Niki Lauda ist Formel-1-Experte und sitzt bei seiner Airline schon mal selbst am Steuer

Formel 1 2009

— 10.06.2009

Lauda: "Ich bin ein detailbesessener Mensch"

Als Rennfahrer lernte Niki Lauda die Höhen und Tiefen des Sports kennen, um anschließend als Geschäftsmann buchstäblich in die Luft zu gehen

In seiner langen Karriere hat Niki Lauda schon vieles erlebt. Mit Ferrari holte sich der Österreicher in den 1970er-Jahren seine ersten Titel in der Formel 1, überstand einen Horrorunfall auf dem Nürburgring und kämpfte sich anschließend wieder bis an die WM-Spitze durch. Doch auch nach seinem endgültigen Abschied aus dem Rennsport suchte Lauda immer wieder neue Herausforderungen und fand diese an Bord von Flugzeugen und als Chef seiner eigenen Airline.

So hat sich der 60-Jährige über die Jahre eine ganz eigene Unternehmensphilosophie zurecht gelegt, wie er im Interview mit der 'ZEIT' erläuterte. "Man muss schneller reagieren als die anderen", sagte Lauda. "Zeitverlust ist einer der größten Fehler, den Manager heute zulassen. Man lässt die Dinge gerne vor sich hin plätschern, obwohl schon klar zu erkennen ist, dass ein Sturm naht. In meinem Büro kümmere ich mich nicht um das, was funktioniert, sondern um das, was nicht klappt."

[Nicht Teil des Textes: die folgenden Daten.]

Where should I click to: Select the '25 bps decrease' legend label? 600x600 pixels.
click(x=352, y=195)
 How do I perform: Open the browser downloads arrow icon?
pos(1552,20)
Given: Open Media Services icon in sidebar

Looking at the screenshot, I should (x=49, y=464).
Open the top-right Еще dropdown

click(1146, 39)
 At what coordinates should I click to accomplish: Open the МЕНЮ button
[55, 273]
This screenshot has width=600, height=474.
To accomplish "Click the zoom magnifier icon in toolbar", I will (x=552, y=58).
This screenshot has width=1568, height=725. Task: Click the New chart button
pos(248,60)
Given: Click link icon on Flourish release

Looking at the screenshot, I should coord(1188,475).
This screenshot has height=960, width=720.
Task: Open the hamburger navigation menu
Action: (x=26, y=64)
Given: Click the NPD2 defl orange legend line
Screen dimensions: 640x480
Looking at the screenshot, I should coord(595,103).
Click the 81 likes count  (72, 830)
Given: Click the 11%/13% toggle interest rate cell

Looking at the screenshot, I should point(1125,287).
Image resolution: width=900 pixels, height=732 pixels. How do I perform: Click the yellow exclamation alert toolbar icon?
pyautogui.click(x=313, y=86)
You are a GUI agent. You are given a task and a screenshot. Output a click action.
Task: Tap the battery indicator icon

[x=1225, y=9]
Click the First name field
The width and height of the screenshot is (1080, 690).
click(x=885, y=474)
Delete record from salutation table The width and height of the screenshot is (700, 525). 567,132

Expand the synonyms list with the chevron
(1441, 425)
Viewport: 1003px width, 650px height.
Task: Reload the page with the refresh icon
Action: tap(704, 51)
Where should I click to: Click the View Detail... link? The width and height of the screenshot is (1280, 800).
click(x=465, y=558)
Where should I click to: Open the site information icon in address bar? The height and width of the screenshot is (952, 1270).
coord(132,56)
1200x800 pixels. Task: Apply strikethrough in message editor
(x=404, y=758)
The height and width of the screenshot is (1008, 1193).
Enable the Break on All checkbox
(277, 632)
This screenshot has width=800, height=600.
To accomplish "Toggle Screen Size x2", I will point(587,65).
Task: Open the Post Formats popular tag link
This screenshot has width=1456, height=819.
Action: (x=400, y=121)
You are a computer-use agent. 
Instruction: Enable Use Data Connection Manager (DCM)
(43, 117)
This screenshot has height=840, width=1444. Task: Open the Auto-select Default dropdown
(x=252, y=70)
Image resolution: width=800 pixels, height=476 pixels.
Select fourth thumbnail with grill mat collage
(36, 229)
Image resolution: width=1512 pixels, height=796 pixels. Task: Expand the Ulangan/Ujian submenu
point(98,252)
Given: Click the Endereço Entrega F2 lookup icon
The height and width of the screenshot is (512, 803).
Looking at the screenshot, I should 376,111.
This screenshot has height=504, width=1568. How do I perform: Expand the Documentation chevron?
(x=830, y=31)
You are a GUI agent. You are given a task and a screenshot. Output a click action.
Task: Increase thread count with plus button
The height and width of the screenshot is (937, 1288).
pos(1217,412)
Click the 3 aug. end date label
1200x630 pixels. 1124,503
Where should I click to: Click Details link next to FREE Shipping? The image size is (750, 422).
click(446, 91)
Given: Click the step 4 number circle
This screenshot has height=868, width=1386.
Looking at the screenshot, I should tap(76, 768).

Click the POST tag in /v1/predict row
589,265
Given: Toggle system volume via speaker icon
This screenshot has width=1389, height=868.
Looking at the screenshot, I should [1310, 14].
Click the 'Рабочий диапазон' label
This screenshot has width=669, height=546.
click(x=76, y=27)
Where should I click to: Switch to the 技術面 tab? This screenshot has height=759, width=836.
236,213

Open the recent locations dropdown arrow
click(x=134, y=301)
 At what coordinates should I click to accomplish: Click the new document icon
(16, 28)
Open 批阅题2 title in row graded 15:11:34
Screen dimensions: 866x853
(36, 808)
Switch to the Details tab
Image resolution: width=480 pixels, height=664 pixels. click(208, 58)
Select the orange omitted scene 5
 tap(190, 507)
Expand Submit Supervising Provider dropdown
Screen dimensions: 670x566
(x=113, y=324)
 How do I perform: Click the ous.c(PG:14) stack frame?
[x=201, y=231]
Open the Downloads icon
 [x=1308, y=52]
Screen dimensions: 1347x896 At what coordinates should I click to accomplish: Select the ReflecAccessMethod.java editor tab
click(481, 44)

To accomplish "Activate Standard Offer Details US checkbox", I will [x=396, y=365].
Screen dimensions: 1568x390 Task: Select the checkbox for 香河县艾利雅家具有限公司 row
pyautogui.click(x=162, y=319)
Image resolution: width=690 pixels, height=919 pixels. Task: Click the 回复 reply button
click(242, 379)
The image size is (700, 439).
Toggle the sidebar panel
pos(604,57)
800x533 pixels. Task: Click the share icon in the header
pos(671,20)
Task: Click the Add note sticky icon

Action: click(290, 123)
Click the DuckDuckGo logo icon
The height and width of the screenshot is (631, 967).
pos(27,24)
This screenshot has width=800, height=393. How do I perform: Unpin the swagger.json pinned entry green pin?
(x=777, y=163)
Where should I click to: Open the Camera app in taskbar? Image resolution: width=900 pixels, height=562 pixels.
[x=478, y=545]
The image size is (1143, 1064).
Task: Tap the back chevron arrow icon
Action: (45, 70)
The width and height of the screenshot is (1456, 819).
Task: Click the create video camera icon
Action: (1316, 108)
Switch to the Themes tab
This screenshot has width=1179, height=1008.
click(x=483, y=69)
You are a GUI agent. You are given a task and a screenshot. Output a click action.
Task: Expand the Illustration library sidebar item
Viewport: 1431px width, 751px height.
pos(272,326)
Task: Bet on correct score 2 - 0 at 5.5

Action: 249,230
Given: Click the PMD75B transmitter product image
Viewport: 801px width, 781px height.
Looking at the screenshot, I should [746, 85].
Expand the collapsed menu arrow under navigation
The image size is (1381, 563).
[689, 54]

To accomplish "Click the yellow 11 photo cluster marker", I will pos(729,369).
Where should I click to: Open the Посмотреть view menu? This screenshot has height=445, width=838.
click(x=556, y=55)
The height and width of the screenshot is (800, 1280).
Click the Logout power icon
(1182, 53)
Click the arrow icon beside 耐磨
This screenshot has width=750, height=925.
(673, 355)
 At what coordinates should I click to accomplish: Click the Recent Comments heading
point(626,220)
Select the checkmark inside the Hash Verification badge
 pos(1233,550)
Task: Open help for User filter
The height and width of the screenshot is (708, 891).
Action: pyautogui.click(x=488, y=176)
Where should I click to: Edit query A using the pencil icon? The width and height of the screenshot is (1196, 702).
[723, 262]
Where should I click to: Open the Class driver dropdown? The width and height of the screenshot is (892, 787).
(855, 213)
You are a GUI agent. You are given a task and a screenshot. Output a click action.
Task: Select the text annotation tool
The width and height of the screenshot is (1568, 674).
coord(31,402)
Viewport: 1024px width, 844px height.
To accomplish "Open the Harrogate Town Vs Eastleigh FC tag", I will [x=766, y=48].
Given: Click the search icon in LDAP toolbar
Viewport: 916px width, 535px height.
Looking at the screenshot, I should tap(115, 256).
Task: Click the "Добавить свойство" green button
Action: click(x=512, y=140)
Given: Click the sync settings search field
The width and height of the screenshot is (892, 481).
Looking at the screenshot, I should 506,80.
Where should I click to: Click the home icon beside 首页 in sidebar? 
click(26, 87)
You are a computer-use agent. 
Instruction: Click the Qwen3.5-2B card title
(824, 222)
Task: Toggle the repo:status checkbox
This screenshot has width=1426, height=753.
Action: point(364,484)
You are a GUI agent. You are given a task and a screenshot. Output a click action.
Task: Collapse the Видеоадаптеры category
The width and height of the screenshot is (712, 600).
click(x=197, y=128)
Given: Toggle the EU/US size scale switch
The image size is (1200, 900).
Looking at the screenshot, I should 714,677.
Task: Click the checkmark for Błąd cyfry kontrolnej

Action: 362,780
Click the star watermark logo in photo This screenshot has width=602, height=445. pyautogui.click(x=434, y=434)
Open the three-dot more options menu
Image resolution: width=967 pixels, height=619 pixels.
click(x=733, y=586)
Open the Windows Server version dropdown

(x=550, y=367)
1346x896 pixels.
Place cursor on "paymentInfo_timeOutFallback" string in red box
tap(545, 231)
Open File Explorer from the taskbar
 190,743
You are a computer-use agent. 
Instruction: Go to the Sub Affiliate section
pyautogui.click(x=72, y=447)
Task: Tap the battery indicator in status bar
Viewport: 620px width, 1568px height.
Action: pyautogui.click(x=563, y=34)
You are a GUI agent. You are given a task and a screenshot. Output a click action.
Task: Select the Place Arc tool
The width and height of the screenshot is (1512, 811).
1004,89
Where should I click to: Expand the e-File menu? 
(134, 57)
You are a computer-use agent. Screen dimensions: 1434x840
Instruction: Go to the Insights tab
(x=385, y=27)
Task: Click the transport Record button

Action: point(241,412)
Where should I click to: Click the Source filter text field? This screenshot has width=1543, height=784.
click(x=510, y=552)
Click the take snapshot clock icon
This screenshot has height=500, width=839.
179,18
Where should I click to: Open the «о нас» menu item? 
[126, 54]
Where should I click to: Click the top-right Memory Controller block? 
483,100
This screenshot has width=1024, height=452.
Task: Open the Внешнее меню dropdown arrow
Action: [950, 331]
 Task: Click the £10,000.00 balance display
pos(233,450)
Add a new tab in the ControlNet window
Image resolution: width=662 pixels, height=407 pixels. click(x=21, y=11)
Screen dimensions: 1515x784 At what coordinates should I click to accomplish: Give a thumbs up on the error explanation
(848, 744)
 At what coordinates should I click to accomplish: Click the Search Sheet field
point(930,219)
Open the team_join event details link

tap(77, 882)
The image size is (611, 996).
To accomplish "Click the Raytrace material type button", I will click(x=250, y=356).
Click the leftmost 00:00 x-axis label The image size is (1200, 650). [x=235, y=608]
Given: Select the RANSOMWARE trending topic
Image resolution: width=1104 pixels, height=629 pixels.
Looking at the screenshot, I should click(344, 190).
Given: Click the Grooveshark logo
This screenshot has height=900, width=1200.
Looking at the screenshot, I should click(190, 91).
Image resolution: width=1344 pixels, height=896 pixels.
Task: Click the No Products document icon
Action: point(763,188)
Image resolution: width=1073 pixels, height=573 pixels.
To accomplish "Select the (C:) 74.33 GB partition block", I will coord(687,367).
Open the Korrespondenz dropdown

Auf seinen Lorbeeren ausruhen möchte sich Lauda aber nicht. "Ich bin auf nichts stolz. Ob ich nun schon die zweite Airline betreibe oder ob ich zuvor dreimal Weltmeister war, ist mir vollkommen egal. Es ist mein Job, ich versuche das Beste daraus zu machen", ließ Lauda, Formel-1-Champion in den Jahren 1975, 1977 und 1984, verlauten und fügte im Hinblick auf seine Person an: "Ich bin ein sehr detailbesessener Mensch, mir fallen Dinge auf, die andere nicht sehen wollen."

"Ich bemerke, wenn sich in einem Aschenbecher Reste einer Zigarette befinden. Ich sehe das einfach, und es quält mich den ganzen Tag. Ich sehe, wenn jemand bei einem Flieger Öl nachgefüllt hat. Mir fallen die kleinsten Spuren am Öldeckel auf. Man müsste ihn nur mit einem Lappen abwischen, dann wäre alles in Ordnung", nannte der frühere McLaren-Pilot einige konkrete Beispiele und sieht gerade in dieser pedantisch wirkenden Haltung den Schlüssel zu einer erfolgreichen Karriere.

"Warum ist Michael Schumacher so gut? Weil er sich sieben Jahre lang seine Weltmeisterschaften immer wieder neu erarbeiten musste", stellte Lauda heraus. "Ein Spitzensportler kann sich nicht zurücklehnen, auch wenn er bereits auf dem höchsten Level Autorennen fährt. Eines gilt im Sport ebenso wie im Wirtschaftsleben: Wer eine Niederlage einstecken musste, sollte konsequent die Gründe analysieren. und diese immer zuerst bei sich selber suchen", meinte Lauda.

Eben das stößt Lauda auch im Zuge der schwierigen Wirtschaftslage sauer auf - der 60-Jährige hat mehr und mehr den Eindruck, dass die wahren Gründe nur verschleiert werden. "Ich halte nichts davon, wenn Manager bei der Ursachenforschung gerne auf die Weltwirtschaftskrise oder den hohen Ölpreis verweisen", sagte der Österreicher. "Übrigens, all dies kann ich Ihnen hier erzählen, nicht weil ich so gescheit bin, sondern weil mir das alles passiert ist, weil ich es selber so gemacht habe."